(Extracted material Opens)

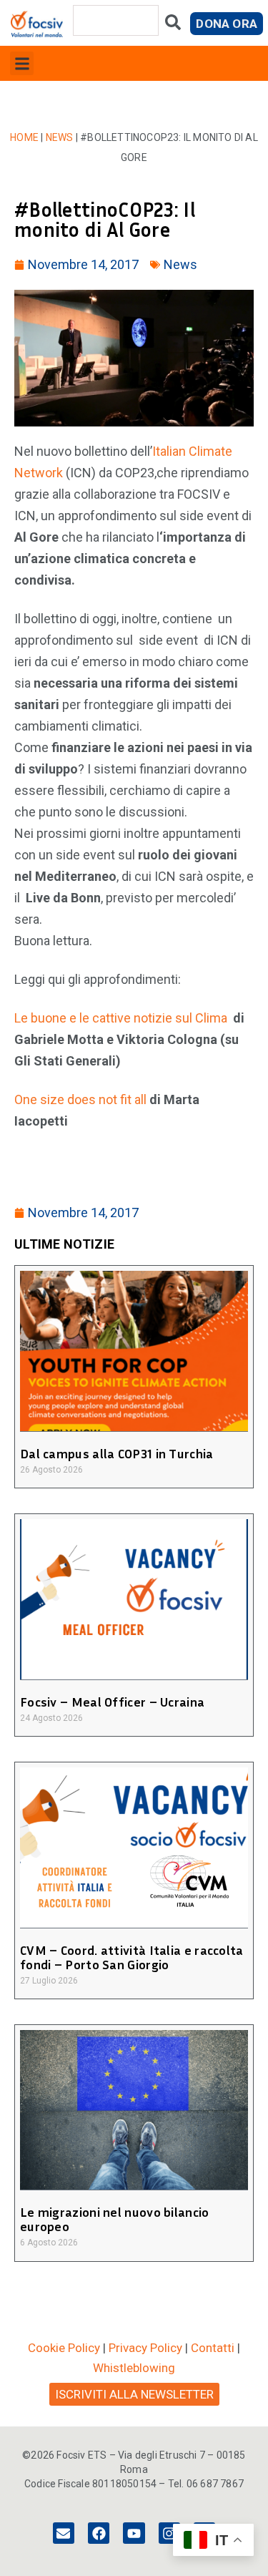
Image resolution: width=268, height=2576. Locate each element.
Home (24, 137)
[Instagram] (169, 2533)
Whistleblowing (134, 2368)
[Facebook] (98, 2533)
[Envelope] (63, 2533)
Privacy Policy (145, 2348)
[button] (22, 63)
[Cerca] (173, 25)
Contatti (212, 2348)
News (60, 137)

(Extracted material Closes)

> _Problem requirements_
Give back the listing exactly, with the pictures removed.

> _Result of this task_
Image resolution: width=268, height=2576. Locate each element.
Home (24, 137)
[Instagram] (169, 2533)
Whistleblowing (134, 2368)
[Facebook] (98, 2533)
[Envelope] (63, 2533)
Privacy Policy (145, 2348)
[button] (22, 63)
[Cerca] (173, 25)
Contatti (212, 2348)
News (60, 137)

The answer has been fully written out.